A University of Birmingham study published on Monday (11 November) argues that access to free internet must be recognised as a human right key to the exercise of free speech and freedom of information.
It is claimed that basic freedoms – such as free expression, freedom of information and freedom of assembly – are undermined when some citizens go online while others cannot. The internet is also deemed to be a key way of protecting the human right to life, liberty and freedom from torture.
Dr Merten Reglitz, a lecturer in Global Ethics who authored the research, said: “Internet access is no luxury, but instead a moral human right and everyone should have unmonitored and uncensored access to this global medium – provided free of charge for those unable to afford it.
“Without such access, many people lack a meaningful way to influence and hold accountable supranational rule-makers and institutions. These individuals simply don’t have a say in the making of the rules they must obey and which shape their life chances.”
Office of National Statistics figures reveal that seven percent of the UK’s estimated 27.8 million households did not have access to the internet in 2019.

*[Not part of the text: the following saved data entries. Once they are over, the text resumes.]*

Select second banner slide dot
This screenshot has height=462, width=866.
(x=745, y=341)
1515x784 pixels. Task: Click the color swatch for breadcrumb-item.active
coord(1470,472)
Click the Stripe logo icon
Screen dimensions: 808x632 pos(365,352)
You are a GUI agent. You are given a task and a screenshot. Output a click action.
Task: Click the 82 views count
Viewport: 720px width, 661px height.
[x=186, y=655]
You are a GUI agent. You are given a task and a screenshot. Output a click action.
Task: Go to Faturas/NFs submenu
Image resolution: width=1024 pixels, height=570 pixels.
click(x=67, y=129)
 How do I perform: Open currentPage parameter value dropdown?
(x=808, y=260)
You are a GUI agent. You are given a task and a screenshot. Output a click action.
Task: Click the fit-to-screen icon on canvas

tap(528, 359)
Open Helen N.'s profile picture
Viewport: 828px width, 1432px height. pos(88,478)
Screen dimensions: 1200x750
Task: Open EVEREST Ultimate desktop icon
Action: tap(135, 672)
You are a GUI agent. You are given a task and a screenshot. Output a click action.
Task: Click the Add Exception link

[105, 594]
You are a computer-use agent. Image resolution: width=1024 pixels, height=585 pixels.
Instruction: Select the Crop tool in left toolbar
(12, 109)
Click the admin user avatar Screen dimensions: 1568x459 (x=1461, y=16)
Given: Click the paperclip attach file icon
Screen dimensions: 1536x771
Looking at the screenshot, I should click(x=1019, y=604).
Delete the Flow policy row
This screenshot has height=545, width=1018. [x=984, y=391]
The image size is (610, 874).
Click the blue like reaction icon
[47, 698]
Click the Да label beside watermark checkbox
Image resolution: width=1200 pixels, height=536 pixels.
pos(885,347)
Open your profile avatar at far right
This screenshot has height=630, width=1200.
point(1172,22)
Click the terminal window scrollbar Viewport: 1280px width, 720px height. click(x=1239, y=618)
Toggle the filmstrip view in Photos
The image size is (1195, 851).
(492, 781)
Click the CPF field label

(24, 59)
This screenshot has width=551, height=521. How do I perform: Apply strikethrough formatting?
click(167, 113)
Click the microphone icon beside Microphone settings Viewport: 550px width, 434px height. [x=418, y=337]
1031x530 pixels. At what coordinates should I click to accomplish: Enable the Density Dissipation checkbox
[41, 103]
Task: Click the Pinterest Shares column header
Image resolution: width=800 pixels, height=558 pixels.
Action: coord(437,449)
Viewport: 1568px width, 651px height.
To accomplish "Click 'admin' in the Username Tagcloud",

Professor Reglitz acknowledges that, while being online cannot guarantee the human rights to life, liberty and bodily integrity, he cites examples of where it has played a vital role in holding institutions to account.
This includes the #MeToo campaign, a movement of women calling out powerful men over sexual harassment. Another example is the ‘Arab Spring’, during which social media helped galvanise and organise protests which led to the toppling of several authoritarian heads of state.
In India, the state of Kerala has declared universal internet access a human right which it aims to provide for its 35 million people by 2019.
The European Union has also launched an initiative to provide every European village and city with free Wi-Fi access by 2020, and global internet access is part of the UN’s Sustainable Development Goals.
Image Credit: Pxhere.
While emancipatory in some contexts, internet access has also prompted concerns around the right to privacy, discrimination and the integrity of democracy.
Earlier this month a cross-party group of MPs published a report stating that the system by which people consent to sharing their information with tech companies online is “broken”.
While the UK general election has once again brought up the debate around targeted political advertising, which has allowed for the micro-targeted dissemination of misinformation on social media.
Addressing these concerns, Reglitz told EachOther: “To say you should not get access to the internet because you can be manipulated is too paternalistic. The problem is not with access – the problem is with use. I think governments need to safeguard our freedoms and make sure our rights are enforced online as well.”
He added that the roll-out of universal internet access must be accompanied by online literacy training.